Saved data entries:
* * *

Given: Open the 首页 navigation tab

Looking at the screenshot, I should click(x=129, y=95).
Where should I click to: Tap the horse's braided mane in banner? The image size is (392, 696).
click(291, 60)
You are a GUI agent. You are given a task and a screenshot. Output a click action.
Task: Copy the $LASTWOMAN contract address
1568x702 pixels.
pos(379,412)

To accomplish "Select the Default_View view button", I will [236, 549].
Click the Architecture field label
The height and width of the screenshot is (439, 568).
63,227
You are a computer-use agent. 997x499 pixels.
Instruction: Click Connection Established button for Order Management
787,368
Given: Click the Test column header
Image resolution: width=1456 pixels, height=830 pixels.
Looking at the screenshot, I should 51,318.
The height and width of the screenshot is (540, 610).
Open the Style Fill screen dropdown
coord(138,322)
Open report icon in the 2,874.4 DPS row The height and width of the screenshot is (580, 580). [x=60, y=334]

* * *

WORK ORDER
Set down the preceding data verbatim. Every line belongs in the copy.

ANSWER
Given: Open the 首页 navigation tab

Looking at the screenshot, I should click(x=129, y=95).
Where should I click to: Tap the horse's braided mane in banner? The image size is (392, 696).
click(291, 60)
You are a GUI agent. You are given a task and a screenshot. Output a click action.
Task: Copy the $LASTWOMAN contract address
1568x702 pixels.
pos(379,412)

To accomplish "Select the Default_View view button", I will [236, 549].
Click the Architecture field label
The height and width of the screenshot is (439, 568).
63,227
You are a computer-use agent. 997x499 pixels.
Instruction: Click Connection Established button for Order Management
787,368
Given: Click the Test column header
Image resolution: width=1456 pixels, height=830 pixels.
Looking at the screenshot, I should 51,318.
The height and width of the screenshot is (540, 610).
Open the Style Fill screen dropdown
coord(138,322)
Open report icon in the 2,874.4 DPS row The height and width of the screenshot is (580, 580). [x=60, y=334]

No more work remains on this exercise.